Koca'nın açıklamaları şöyle:

- (Aşı çalışmaları) Pfizer’in ve Çin Sinovac aşısının Faz-3’ü üniversitelerde devam ediyor ve  şu ana kadar bu aşılarla ilgili herhangi bir sorun yaşanmadı.  Rus aşısı konusunda ise Dünya Sağlık Örgütü'nün standartları var. Toksikolojik kısmının tamamlanması durumunda bu aşı da devreye girecek.

- Bu aşılarla ilgili irtibatlarımız devam ediyor. Pfizer ile ilgili aralıkta olma ihtimali, Sayın Uğur Hoca’nın (Prof. Dr. Uğur Şahin) söylemiyle çok zayıf görünüyor. En erken 15 Aralık’tan sonra ruhsat alınabilir. Ruhsatın aralıkta olmama ihtimalinin yüksek olduğu, olursa bize, Türkiye’ye verebileceği rakam 1 milyon. Ocak ayından itibaren de tedrici yıl içinde 25 milyona kadar şeklinde şu an görüşmelerimiz var. 

- Çin aşısı için de aralıkta en az 10 milyon gibi bir aşıyı alabilir olacağız. Bu sayıyı artırmak istiyoruz. Ocak ayında da en az bu kadar olacak. Bu sayı muhtemelen iki katına kadar çok rahat çıkabilir. Bununla ilgili 1-2 gün içinde de sözleşmede imzalanacak. 

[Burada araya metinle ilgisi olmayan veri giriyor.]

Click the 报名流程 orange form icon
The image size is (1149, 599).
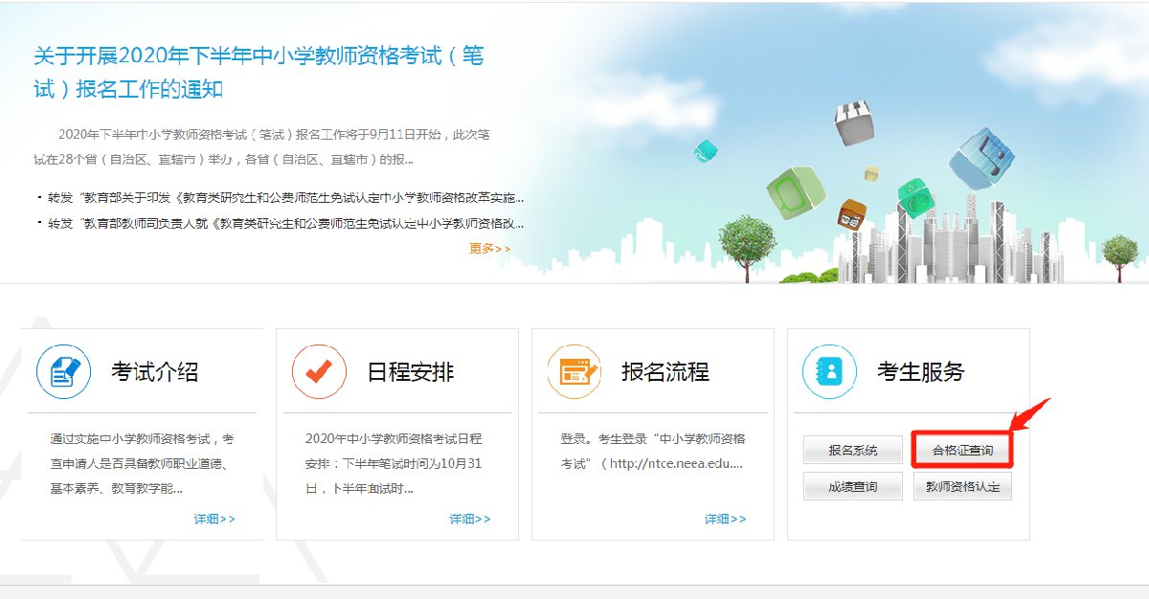[x=575, y=371]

- Yerli aşı çalışmalarına gelince. 16 aşı çalışması var. Bizim aşımızın devreye girmesi, tahminimiz nisan ayında şeklinde olur. 
- Bizim dünyada erken dönemde aralık ayında aşı çıkar çıkmaz vatandaşımıza güvenilir olan iki aşıyı Türkiye’de şu an uyguluyoruz. Hem Pfizer’i, hem Sinovac’ı uyguluyoruz. Bu anlamda herhangi bir sorun yaşamadık. Antikor oluşuyor. İkisiyle ilgili girişimlerimiz ciddi. En erken dönemde vatandaşımıza temin ederek, yoğun bir şekilde temin ederek aralıkta yaptırmak istiyoruz. Dünyada erken dönemde güvenebilir olduğumuz çıkan aşıyı vatandaşımıza, önce kendimden başlamak üzere yapmak istiyoruz. Bunun içinde yoğun bir çaba içinde olduğumuzdan emin olun. Aralıkta başlayabilirliğimizin de çok yüksek olduğunu bilmiş olalım. Ben sayıyı şimdiden çok söylemek istemiyorum. 10 milyonlarla ifade edilen sayılar olduğundan emin olun.

- (Şehir hastaneleri) Şehir hastanelerine hasta garantisi verildiği iddiaları doğruyu yansıtmamaktadır. Acil hizmetler, poliklinik hizmetleri, yatan hasta ve ameliyat sayısında herhangi bir garanti söz konusu değildir. Yatak doluluk oranıyla ilgili de herhangi bir garanti söz konusu değildir. Bir kullanım bedeli var, hizmet bedeli var. Bu hizmet bedelleri 25 yıllık değil. 5 yıllığına veriliyor. 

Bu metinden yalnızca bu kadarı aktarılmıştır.